[Stored records]
┌──
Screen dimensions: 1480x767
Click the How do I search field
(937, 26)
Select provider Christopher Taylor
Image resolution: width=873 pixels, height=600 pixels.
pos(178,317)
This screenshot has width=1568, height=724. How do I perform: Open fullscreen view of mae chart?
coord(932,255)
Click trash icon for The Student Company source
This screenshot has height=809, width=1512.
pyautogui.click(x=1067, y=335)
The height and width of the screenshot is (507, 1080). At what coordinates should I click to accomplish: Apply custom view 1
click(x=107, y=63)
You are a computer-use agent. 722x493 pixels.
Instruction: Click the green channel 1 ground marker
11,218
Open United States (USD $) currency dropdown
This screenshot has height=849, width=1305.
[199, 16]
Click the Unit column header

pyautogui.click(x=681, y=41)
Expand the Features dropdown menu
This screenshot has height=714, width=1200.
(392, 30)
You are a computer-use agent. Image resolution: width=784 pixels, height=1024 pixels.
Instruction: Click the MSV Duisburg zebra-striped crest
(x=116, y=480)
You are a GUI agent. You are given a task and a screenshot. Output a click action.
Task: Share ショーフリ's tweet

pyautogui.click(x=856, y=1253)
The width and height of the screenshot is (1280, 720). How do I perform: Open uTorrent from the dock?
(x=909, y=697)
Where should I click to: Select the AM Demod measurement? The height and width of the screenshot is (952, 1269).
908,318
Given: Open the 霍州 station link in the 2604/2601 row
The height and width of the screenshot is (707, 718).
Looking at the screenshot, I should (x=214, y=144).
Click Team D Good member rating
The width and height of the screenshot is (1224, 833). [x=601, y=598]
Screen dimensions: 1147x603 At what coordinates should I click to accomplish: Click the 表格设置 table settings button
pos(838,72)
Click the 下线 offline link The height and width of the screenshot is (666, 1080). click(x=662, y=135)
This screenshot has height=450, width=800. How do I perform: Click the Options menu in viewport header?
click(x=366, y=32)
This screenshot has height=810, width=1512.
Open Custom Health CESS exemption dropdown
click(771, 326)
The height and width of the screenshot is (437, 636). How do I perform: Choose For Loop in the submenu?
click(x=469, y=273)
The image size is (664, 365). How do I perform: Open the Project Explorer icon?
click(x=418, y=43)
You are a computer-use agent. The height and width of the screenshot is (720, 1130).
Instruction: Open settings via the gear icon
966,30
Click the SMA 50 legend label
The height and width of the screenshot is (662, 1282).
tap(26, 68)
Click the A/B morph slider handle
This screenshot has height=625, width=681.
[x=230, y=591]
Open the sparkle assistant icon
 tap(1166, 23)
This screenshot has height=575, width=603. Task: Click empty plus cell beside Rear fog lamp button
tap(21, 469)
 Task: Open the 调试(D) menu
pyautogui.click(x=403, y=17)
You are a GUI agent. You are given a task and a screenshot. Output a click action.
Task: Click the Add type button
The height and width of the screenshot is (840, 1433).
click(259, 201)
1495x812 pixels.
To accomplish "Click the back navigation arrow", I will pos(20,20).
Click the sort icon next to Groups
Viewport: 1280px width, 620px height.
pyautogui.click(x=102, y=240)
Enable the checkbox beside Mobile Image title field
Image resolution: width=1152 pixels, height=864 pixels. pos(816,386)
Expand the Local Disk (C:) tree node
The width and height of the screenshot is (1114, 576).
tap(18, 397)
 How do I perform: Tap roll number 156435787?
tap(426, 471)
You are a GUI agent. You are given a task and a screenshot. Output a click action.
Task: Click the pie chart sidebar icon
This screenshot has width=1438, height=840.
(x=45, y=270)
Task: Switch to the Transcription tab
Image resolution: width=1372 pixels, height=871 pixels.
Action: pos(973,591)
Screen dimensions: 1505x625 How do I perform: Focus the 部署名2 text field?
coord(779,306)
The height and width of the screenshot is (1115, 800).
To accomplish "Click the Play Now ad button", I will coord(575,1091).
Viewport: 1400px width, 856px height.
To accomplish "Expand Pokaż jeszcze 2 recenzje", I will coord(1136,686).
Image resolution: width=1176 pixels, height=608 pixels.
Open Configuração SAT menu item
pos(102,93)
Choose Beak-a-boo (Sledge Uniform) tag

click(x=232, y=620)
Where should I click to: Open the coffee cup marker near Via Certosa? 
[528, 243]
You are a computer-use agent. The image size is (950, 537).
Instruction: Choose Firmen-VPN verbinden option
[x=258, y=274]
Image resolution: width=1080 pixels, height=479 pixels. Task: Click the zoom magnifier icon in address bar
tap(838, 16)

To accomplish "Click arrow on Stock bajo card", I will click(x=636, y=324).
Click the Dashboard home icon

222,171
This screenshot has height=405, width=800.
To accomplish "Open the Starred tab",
└──
> **WORK TO BE COMPLETED**:
What lines above mention "agent"? Copy each one.

> **ANSWER SPACE**:
You are a computer-use agent. 722x493 pixels.
You are a computer-use agent. Image resolution: width=784 pixels, height=1024 pixels.
You are a GUI agent. You are given a task and a screenshot. Output a click action.
You are a computer-use agent. The height and width of the screenshot is (720, 1130).
You are a GUI agent. You are given a task and a screenshot. Output a click action.
You are a GUI agent. You are given a task and a screenshot. Output a click action.
You are a computer-use agent. The image size is (950, 537).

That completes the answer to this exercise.